Konuşurken doğruyu söylemek. İhtiyacı olana yardım etmek. Düşenin elinden tutmak. Doğru tartmak. Dürüst satmak. Helal kazanmak. Hiç kimsenin özelini araştırmamak ve konuşmamak. Yaşça büyüklere her zaman yer ve yol vermek. Küçüklere sevgi ve anlayışla yaklaşmak. Yolda yürüyenlere engel teşkil eden bir taşı, dikeni ya da çöpü kaldırmak. Okumak. Okuduğunu hayatında uygulamak. Tüm eş, dost ve akrabaların iyi ya da kötü günlerinde yanlarında olmaya özen göstermek. “Ne yapabilirizi” konuşmak için sık sık bir araya gelmek. Teknolojinin esiri olmadan onun üreticisi ve yöneticisi olmak. Bizi yoran zihinsel ve bedensel yüklerimizden kurtulmak... Evet: DOĞRULAR. Gün gibi ortadalar. Uygulanmayı bekliyorlar.

            Hayat, yaptığımız seçimlerin toplamıysa eğer, biz neyi, neleri seçiyoruz? Sizce toplumumuzda doğrular mı yoksa yanlışlar mı yaygın? Doğruyu yapana yaklaşımımız nasıl? Yanlışı yapana karşı davranışımız nasıl? Önümüzden akıp giden insanlar bizim ürünümüz. Onları biz yetiştirdik. Onlar aslında baktığımız aynada bizi yansıtıyorlar. Sizce biz ne yapıyoruz? Doğru davrananı yüreklendiriyor muyuz, yoksa alaya alıp küçük mü düşürüyoruz? Yanlışı yapana “dur” mu diyoruz, yoksa “aslanım benim” muamalesi mi çekiyoruz?

            Yanlışı yapan herkes tarafından ayıplanacağını zannediyor mu sizce? Kanunun bir şekilde yakasına yapışacağını ve çok şey kaybedeceğini düşünüyor mu? Yoksa “istediğim yanlışı yaparım, üç-beş yıl da yatarım, çıkınca daha büyük bir havam olur”diye mi geçiriyor içinden? İşte size koskoca psiko-sosyal bir araştırma konusu!

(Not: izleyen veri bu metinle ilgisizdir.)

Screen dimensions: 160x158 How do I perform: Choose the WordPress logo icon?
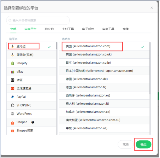13,114
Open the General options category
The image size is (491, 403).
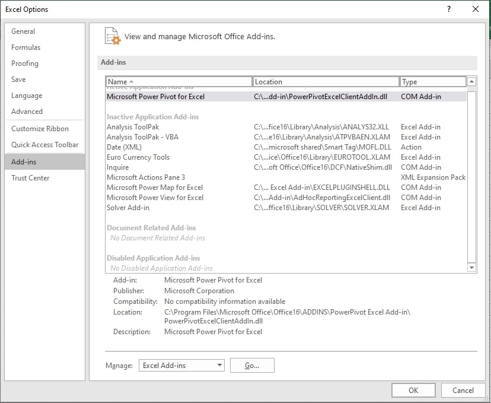click(23, 31)
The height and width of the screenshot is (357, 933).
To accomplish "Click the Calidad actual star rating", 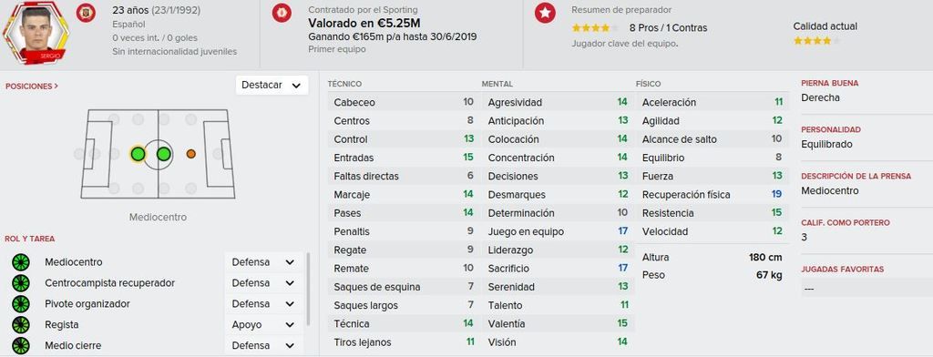I will (x=817, y=41).
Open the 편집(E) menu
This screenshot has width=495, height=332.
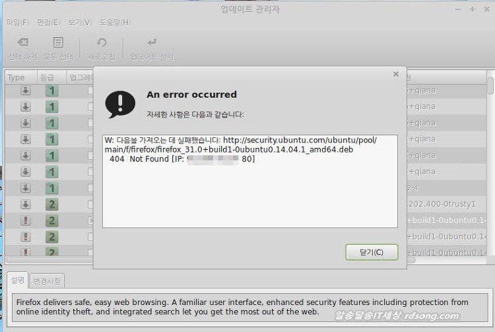[x=48, y=22]

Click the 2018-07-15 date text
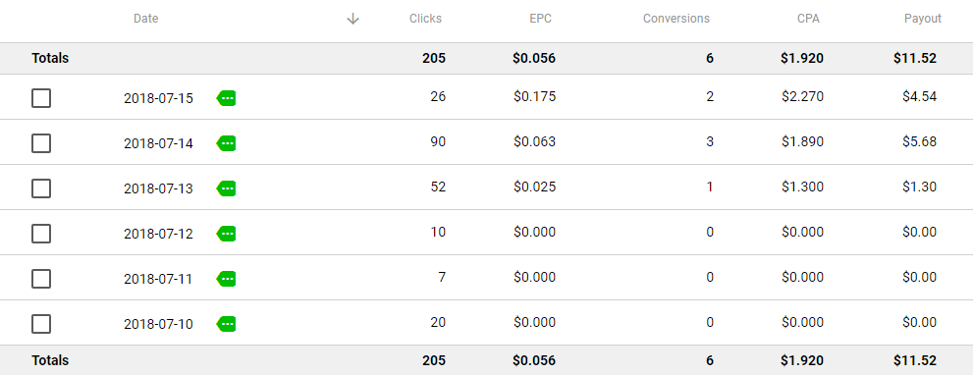[158, 98]
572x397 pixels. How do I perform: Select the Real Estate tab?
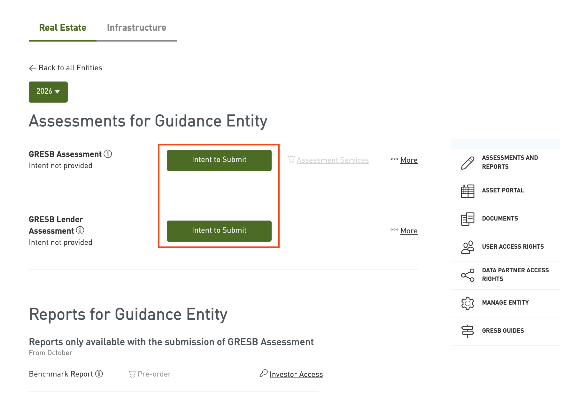point(63,28)
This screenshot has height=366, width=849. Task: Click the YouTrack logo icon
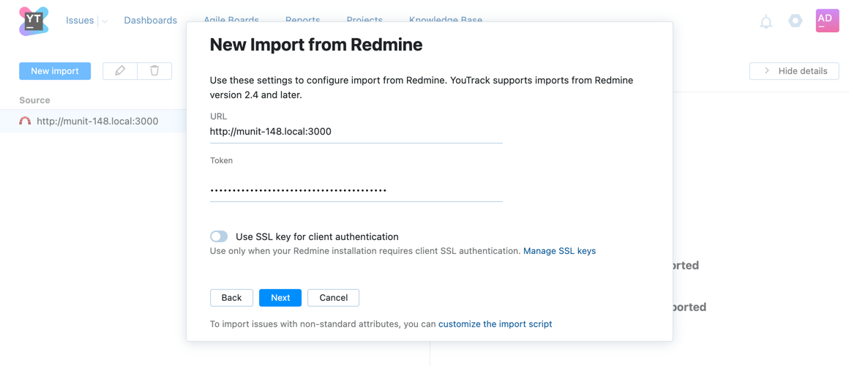pyautogui.click(x=34, y=21)
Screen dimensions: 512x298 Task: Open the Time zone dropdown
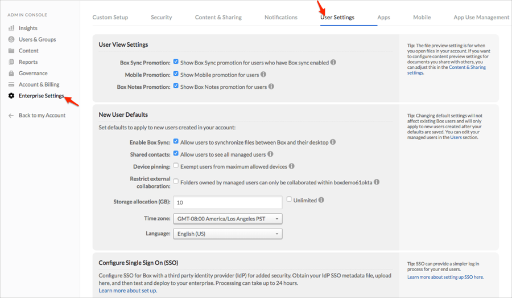228,218
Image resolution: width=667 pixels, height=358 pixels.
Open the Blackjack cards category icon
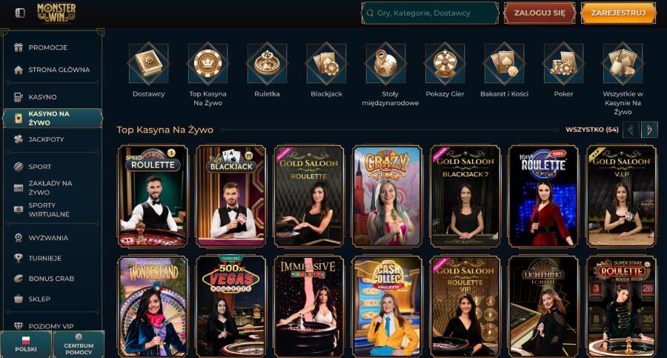(x=326, y=64)
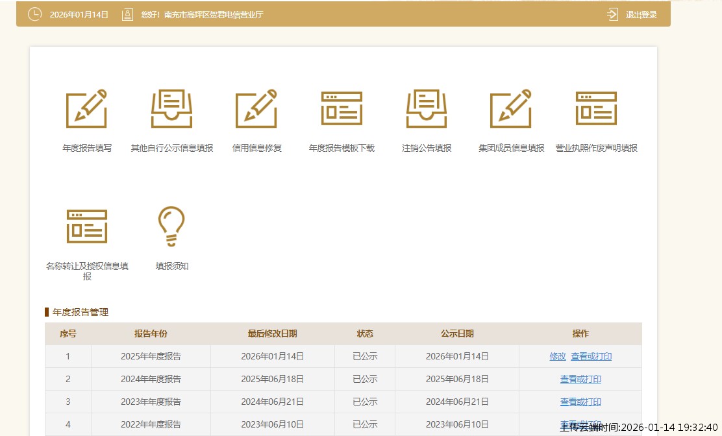722x436 pixels.
Task: Open 修改 to edit the 2025 report
Action: (x=558, y=356)
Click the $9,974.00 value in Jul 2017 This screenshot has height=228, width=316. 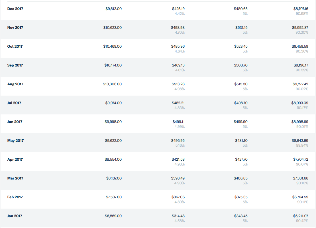point(113,103)
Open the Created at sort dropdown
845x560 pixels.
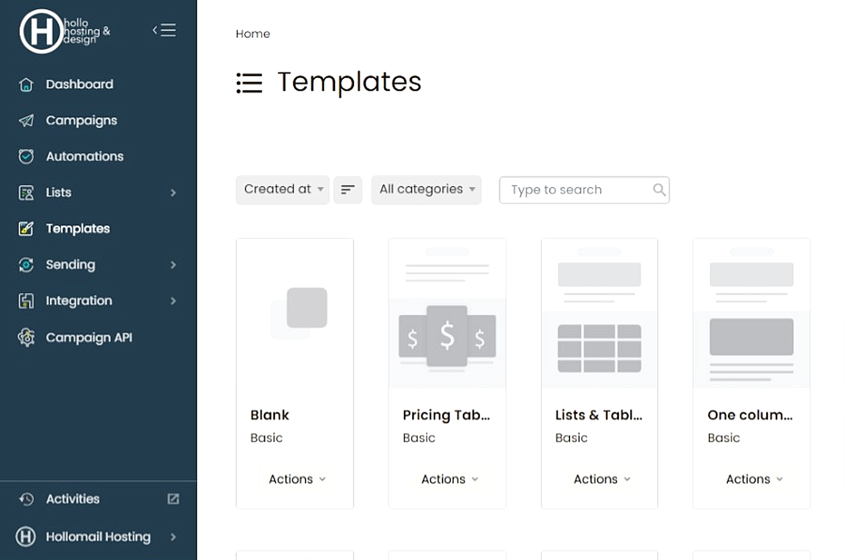[283, 190]
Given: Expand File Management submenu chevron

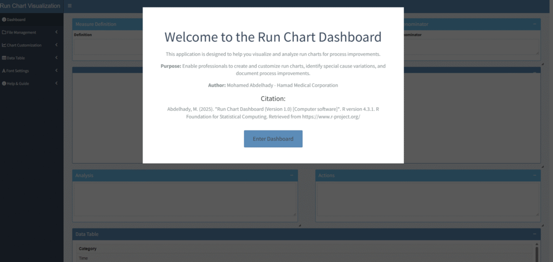Looking at the screenshot, I should click(x=57, y=32).
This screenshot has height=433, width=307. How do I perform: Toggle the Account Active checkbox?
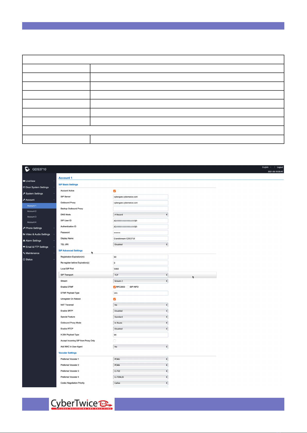click(x=115, y=191)
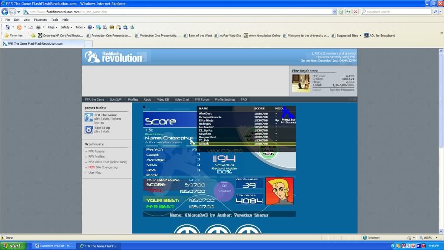The height and width of the screenshot is (250, 444).
Task: Click the Refresh page icon
Action: click(x=348, y=12)

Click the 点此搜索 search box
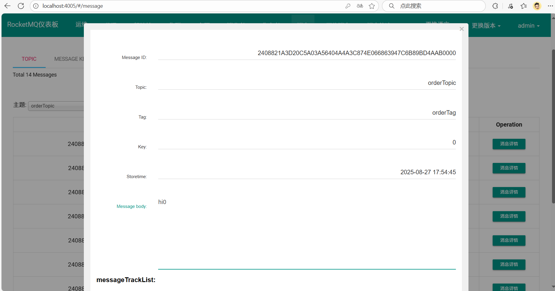439,6
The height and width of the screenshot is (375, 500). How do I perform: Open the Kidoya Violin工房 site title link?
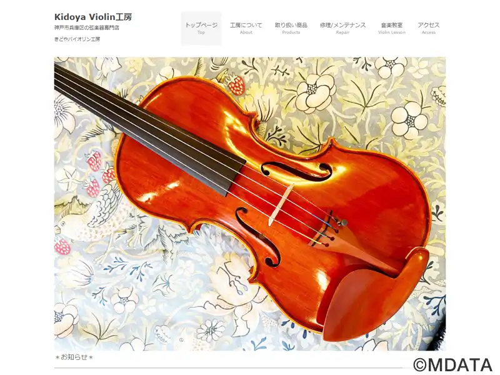coord(93,17)
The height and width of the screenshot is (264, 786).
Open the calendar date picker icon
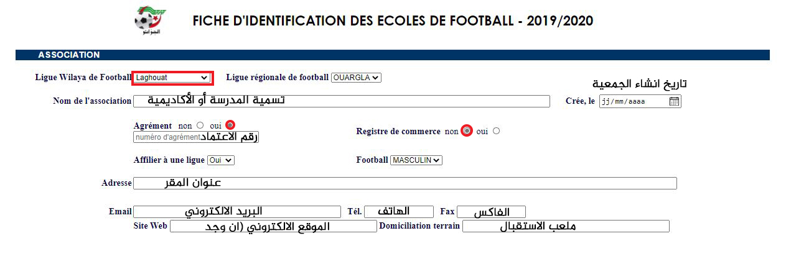tap(674, 101)
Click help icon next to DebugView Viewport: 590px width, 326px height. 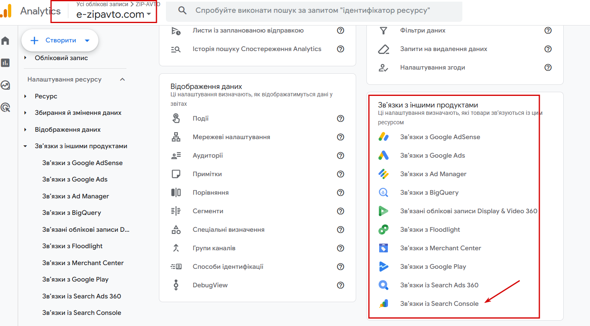(340, 285)
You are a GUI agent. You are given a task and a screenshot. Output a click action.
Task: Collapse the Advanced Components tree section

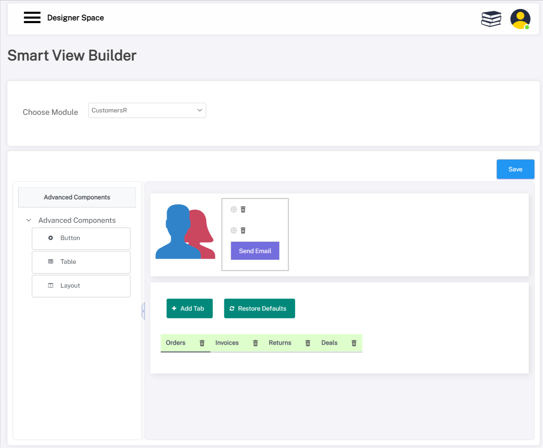[29, 220]
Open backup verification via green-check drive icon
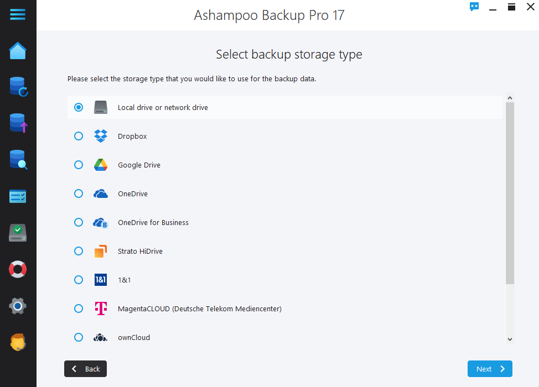The width and height of the screenshot is (539, 387). [17, 233]
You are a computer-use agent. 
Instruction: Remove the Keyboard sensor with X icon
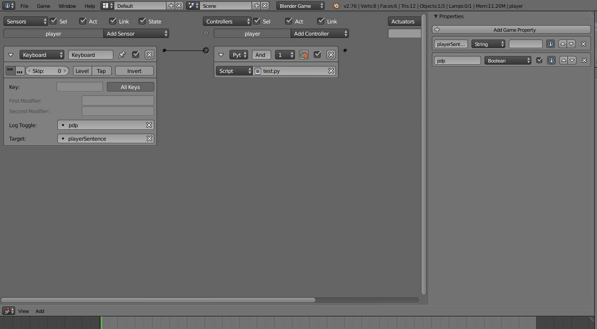pos(149,55)
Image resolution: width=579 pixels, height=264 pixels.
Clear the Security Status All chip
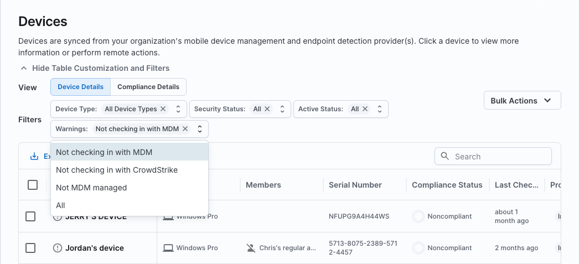tap(267, 109)
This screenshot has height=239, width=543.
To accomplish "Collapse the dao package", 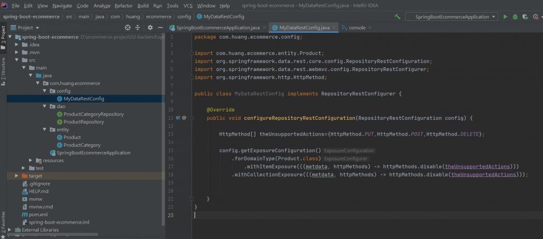I will (46, 107).
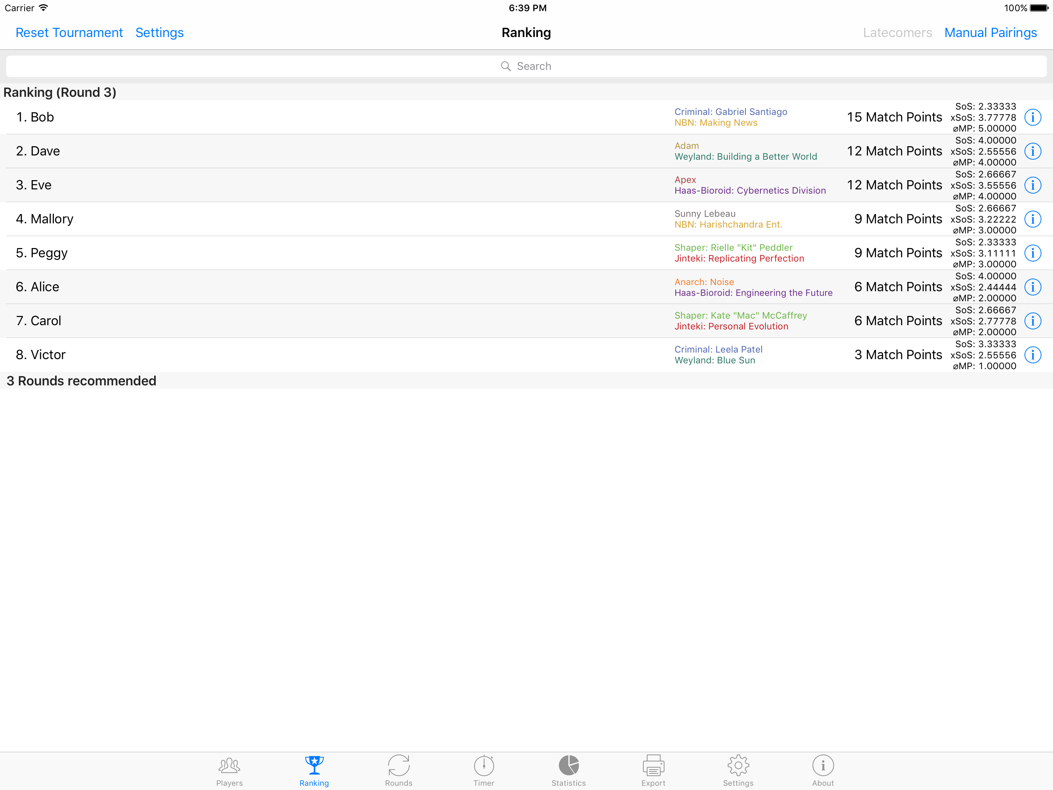The width and height of the screenshot is (1053, 790).
Task: Open info details for Mallory
Action: (1032, 219)
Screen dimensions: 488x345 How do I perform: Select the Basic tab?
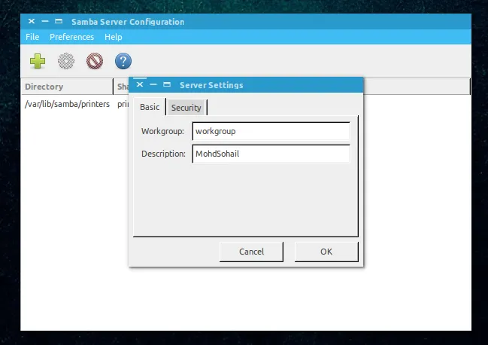(x=150, y=108)
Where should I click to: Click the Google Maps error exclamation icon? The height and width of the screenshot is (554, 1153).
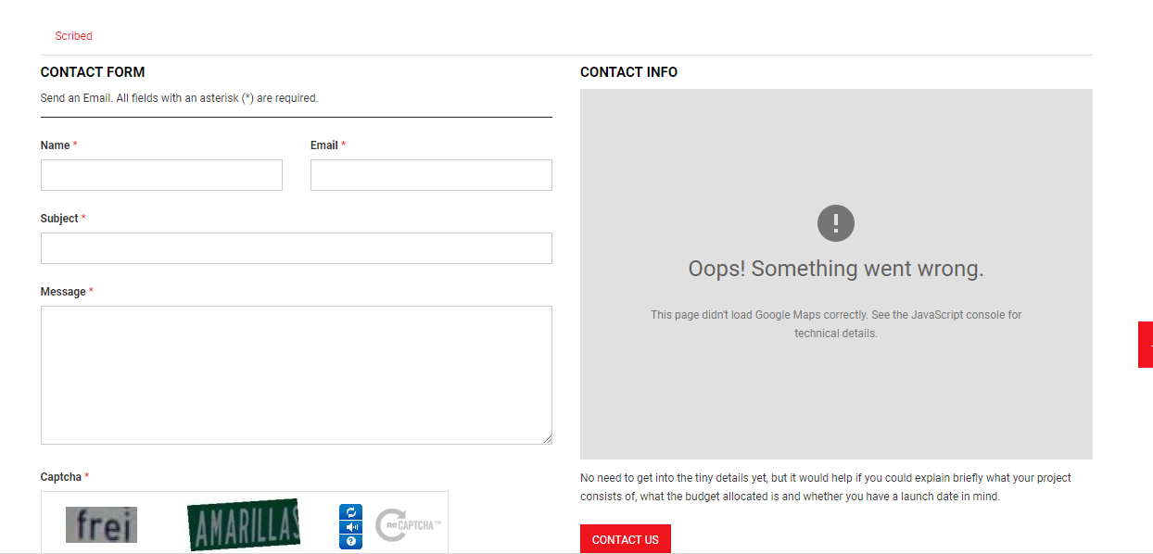tap(835, 223)
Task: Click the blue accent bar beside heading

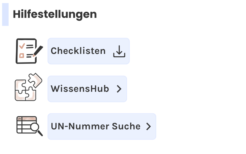Action: coord(5,14)
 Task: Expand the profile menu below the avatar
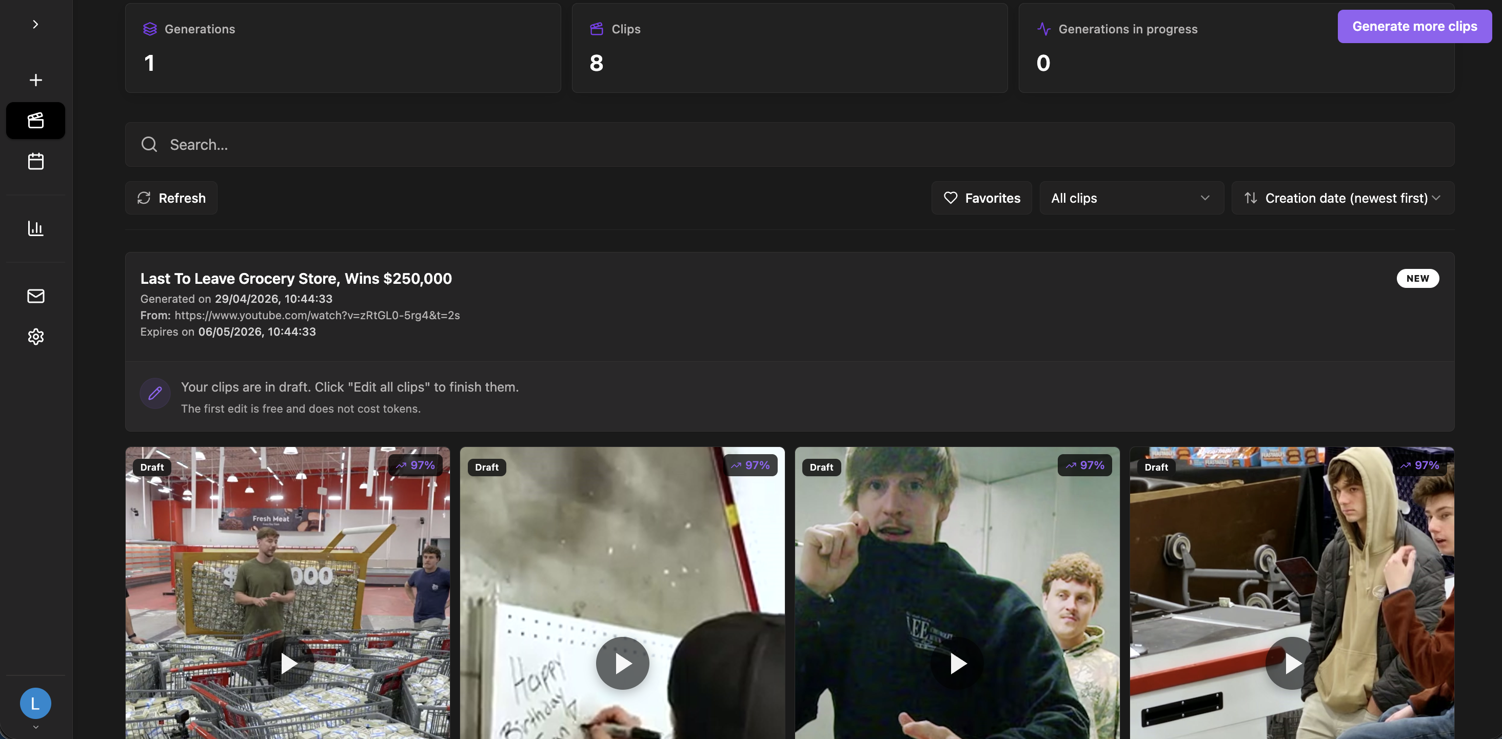tap(35, 727)
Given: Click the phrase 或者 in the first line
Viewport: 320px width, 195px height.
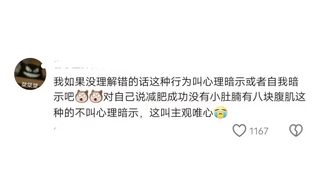Looking at the screenshot, I should 256,82.
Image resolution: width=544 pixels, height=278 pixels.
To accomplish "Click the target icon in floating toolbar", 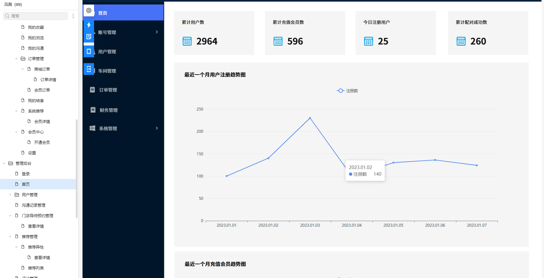I will [x=89, y=10].
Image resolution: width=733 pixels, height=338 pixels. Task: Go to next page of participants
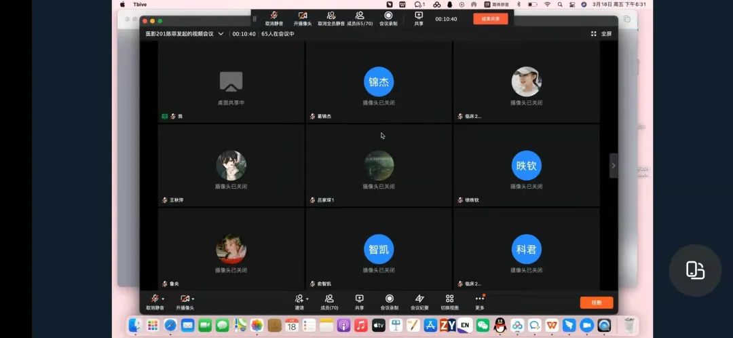click(614, 166)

            Peki her türlü olumsuzluğa rağmen doğrulara sarılan bir kişi nasıl bir ruh halinde? Doğruları savunurken büyük bir çoğunluğun onun yanında olacağını mı, yoksa fil hikayesindeki gibi yapayanlız ortalıkta bırakılacağını mı hesap ediyor?

            Sizce biz doğru davrananları cesaretlendirip, yanlış yapanları caydırabiliyor muyuz? Ya da mevcut sistemimiz bunu başarabiliyor mu? Bence birey ve toplum olarak kendimizi Adan Zye yenileme vakti geldi. Doğru tektir, yanlış çoktur. Yanlışların içinden doğruları bulup onları savunma zamanı. 21. yüzyılda ve Cumhuriyetimizin 100. yılına yaklaştığımız şu günlerde doğrulara hep beraber sahip çıkalım. Doğruyu yanlıştan ayırd edebilmek için ise siyasi gözlüklerimizi bir kenara koyalım.

            Bir kişiye ya da kuruma olan aşırı sevgimiz ya da nefretimiz bizi doğruyu görmekten alıkoymasın. Yoğun bir şekilde pozitif ya da negatif duygular içindeyken konuşmayı değil, susmayı tercih edelim. Böyle bir ruh halindeyken hiçbir karar almayalım. Aksi takdirde konuşmalarımız kırıcı ve can yakıcı, verdiğimiz kararlar ise büyük bir ihtimalle yanlış olur.

            Tarih boyuna Türk adı doğruluk ve dürüstlükle eş anlamlı kullanılmış. Özümüze dönüp bizi biz yapan değerlere sahip çıkarsak daha da güzelini başarabiliriz. Bu güç ve potansiyel aslında hepimizde var. Haydi hep birlikte bu potansiyelimizi harekete geçirelim.

            Doğrulara hep beraber sarılacağımız ve bu konuda herkese örnek olacağımız o mutlu ve güzel günlere beraberce el ele.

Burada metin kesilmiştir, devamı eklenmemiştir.